Many teaching assistants, teachers’ aides and other staffers at the roughly 400 EarlyLearn centers across the city earn less than the $15 per hour wage guidelines established for the fast food industry that de Blasio supported.

The mayor initially distanced himself from the issue since the workers aren’t directly employed by the city, but funded by city-paid contracts. But he then clarified that their wages are part of a collective bargaining process.

“Our goal is to get everyone to $15 an hour in this whole city whether they work for a nonprofit, whether they work for city government, whether they work for a private sector firm. That happens in stages,” he said.
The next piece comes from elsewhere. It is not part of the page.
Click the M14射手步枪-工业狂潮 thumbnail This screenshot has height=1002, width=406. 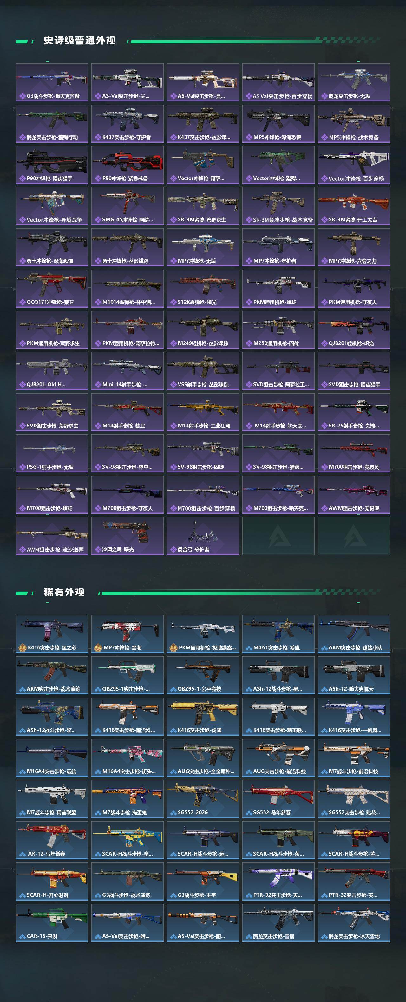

"This particular issue you are talking about I care about deeply because it's people who work with children, and I want to see them do better but it is subject to collective bargaining," the mayor added. "But I do feel hopeful that we will make progress in just the next few weeks."

These educators have longer days and years than their Department of Education counterparts — with class from 8 a.m. to 6 p.m., including summers — yet they earn far less than DOE teachers.

Their starting salaries are between 9 to 38 percent lower than DOE teachers, and they haven’t received raises in 10 years.

"It is encouraging to hear the mayor acknowledge the disparities, recognize that this is a problem and commit to making progress on the issue over the next several weeks,” said David Nocenti, executive director of Union Settlement, which runs seven centers and a network of home based providers in East Harlem, making it the city’s 10th largest early childhood education provider.

“I look forward seeing the details of his proposal."